Is it feasible to expect data growth to level off long term? Tough to say.
Audio probably won't grow much, but pictures and movies can get a lot bigger,
but eventually you have enough resolution. But in the fuzzy long term, there
are other possibilities for large-scale data movement that are harder to
predict.

That's because processing power is no contest. Local processing power is
growing radically faster than anything else, and this will continue. Local
processing power is growing so radically faster that it has long since
penetrated the architecture itself, and we now have deep, deep memory cache
architectures desperately trying to catch up to the increase in local
processing power... even reaching out five inches as opposed to five
nanometers has a huge performance impact.

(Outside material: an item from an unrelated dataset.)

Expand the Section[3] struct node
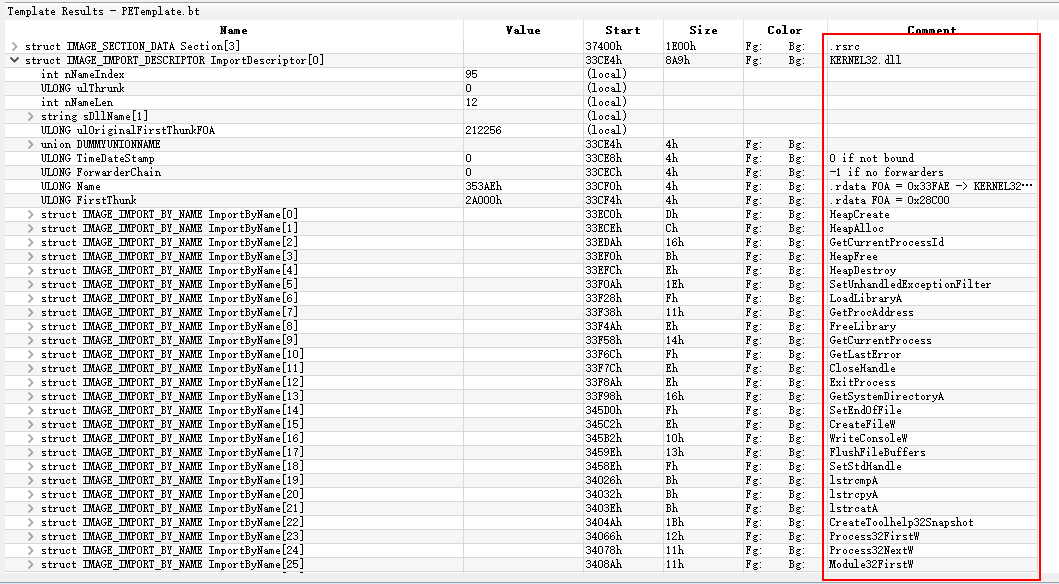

If you want to take advantage of that, you're going to move data closer to the
processor. Processors are quite likely to live in the home, for a variety of
legal and technical reasons. (The updated version of rms' Right to Read story
is the Right to Compute Locally... long term, you are a _fool_ of epic
proportions to give up all computational power to the owners of the cloud!)
Due to some fundamental latency issues, and the fact the cloud will always be
partially underprovisioned due to simple economic reality, there may still be
a desire to move large amounts of data around in the future. Bandwidth is
hard, and easily consumed.

(And while I'm here, since I've built the foundation: I don't think the cloud
is the total future for these reasons. The cloud will never be able to be as
reliable as local resources, because the cloud will always be distant, latent
(as in latency), and busy. Local resources backing to the cloud is a far, far
better proposition than a pure-cloud-with-dumb-terminals-everywhere play.)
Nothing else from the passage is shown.